- Born: 1 April 1992 (age 34) Limassol, Cyprus
- Height: 5 ft 10 in (178 cm)

Gymnastics career
- Discipline: Men's artistic gymnastics
- Country represented: Cyprus;
- Medal record
Men's artistic gymnastics
Representing Cyprus
Commonwealth Games
| Gold medal – first place | 2010 Delhi | Horizontal bar |
Games of the Small States of Europe
| Gold medal – first place | 2009 Cyprus | Team |
| Gold medal – first place | 2009 Cyprus | All-around |
| Gold medal – first place | 2009 Cyprus | Horizontal bar |
| Silver medal – second place | 2007 Monaco | Team |
| Silver medal – second place | 2007 Monaco | Pommel horse |
| Bronze medal – third place | 2009 Cyprus | Pommel horse |

= Dimitris Krasias =

Cypriot artistic gymnast

Dimitris Krasias (Δημήτρης Κρασιάς; born 1 April 1992) is a Cypriot former artistic gymnast.

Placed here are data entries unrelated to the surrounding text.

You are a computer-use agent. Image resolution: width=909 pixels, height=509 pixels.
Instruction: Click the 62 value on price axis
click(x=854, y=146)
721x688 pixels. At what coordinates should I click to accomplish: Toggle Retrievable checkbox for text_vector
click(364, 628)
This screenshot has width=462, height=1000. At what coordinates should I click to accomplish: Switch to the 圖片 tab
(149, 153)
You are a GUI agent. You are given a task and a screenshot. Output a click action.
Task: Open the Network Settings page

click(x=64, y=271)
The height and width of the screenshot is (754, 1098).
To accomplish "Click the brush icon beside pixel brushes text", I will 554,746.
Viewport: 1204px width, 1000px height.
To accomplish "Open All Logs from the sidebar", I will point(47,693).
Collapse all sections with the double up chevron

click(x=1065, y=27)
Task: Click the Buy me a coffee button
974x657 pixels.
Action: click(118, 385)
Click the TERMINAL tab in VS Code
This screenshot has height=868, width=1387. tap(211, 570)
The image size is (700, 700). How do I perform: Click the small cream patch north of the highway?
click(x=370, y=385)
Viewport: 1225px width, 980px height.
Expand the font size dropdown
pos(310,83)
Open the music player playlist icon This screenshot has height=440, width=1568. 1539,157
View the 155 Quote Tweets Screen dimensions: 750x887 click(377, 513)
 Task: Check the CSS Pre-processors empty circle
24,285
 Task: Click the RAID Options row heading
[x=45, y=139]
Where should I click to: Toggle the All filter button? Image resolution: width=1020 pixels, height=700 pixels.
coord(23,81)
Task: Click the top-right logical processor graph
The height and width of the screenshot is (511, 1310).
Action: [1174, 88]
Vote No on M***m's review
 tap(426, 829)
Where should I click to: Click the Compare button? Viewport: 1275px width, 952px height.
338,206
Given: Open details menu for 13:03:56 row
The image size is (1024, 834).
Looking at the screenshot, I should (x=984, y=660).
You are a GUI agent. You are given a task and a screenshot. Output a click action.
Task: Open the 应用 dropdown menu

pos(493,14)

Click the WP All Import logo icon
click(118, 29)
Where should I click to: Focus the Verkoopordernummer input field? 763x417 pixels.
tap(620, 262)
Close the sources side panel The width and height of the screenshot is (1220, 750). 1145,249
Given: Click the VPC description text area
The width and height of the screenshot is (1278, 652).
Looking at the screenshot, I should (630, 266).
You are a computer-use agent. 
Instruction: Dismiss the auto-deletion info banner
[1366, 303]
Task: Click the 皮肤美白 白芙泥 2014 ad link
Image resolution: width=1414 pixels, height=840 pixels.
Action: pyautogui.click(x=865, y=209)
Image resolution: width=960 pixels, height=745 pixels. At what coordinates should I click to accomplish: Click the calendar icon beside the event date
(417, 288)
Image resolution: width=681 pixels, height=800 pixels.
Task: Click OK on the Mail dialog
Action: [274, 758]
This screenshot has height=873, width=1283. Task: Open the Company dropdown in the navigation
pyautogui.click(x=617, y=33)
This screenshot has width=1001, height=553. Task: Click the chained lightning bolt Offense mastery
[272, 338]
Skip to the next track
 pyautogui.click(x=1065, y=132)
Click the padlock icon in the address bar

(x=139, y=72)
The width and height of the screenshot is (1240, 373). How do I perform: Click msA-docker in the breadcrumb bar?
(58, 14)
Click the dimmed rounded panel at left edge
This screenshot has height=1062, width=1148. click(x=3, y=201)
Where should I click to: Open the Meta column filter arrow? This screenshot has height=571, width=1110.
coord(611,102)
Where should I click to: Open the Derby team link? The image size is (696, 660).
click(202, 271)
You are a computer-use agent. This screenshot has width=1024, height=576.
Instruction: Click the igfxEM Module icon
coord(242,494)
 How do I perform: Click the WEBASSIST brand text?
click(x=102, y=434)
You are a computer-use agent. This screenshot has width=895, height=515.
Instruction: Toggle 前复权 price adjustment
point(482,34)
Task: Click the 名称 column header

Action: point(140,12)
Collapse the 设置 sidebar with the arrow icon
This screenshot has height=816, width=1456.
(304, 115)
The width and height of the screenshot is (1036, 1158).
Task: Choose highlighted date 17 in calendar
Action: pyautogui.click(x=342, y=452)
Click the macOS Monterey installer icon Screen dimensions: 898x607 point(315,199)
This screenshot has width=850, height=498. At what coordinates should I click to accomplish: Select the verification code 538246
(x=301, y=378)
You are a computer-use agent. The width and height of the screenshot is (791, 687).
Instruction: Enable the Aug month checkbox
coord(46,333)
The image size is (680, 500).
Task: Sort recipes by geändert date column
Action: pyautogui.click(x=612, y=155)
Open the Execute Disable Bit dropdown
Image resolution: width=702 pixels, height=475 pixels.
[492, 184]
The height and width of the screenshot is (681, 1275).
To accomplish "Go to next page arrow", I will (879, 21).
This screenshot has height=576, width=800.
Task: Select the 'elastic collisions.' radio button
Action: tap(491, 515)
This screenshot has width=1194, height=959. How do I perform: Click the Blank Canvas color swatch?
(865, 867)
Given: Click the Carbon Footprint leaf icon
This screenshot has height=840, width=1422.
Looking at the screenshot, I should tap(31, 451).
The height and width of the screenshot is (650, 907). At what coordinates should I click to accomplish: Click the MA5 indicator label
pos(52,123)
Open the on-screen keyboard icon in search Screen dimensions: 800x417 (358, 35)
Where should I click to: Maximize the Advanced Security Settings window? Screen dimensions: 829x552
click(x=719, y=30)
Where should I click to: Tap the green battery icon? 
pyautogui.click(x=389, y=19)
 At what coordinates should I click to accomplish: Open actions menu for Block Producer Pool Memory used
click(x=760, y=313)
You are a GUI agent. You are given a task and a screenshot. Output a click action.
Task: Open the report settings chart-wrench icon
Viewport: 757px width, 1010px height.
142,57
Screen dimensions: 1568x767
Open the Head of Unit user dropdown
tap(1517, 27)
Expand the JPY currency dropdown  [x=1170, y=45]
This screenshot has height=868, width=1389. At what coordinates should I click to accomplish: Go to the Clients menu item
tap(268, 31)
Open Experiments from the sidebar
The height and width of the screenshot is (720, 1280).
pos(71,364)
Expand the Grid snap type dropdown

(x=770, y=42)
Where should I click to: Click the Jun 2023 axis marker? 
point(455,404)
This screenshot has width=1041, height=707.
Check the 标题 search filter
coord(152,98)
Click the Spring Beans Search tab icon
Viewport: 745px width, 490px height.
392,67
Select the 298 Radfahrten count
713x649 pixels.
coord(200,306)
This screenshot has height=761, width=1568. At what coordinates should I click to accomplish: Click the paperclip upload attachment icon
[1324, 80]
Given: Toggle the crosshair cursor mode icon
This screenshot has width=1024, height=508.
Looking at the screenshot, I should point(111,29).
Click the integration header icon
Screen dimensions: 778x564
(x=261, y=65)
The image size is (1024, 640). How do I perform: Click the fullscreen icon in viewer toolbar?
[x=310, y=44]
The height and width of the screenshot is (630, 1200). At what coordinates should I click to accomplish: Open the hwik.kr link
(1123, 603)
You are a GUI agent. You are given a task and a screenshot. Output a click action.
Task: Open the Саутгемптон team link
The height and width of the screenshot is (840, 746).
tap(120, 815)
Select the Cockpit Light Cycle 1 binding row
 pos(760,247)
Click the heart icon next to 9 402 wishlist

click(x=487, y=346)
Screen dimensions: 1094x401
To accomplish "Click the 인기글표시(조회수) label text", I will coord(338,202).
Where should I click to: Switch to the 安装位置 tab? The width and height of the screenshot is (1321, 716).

Krasias, born in Limassol, began competing in gymnastics at the age of five. He came fourth in parallel bars at the 2008 European Junior Championships and was fifth in the same discipline at the 2009 Mediterranean Games.

In 2010, Krasias claimed a surprise gold medal at the Delhi Commonwealth Games in the horizontal bar, becoming the first Cypriot winner for that discipline. A medical student at the time, Krasias was coached by Dimitris Aggonas.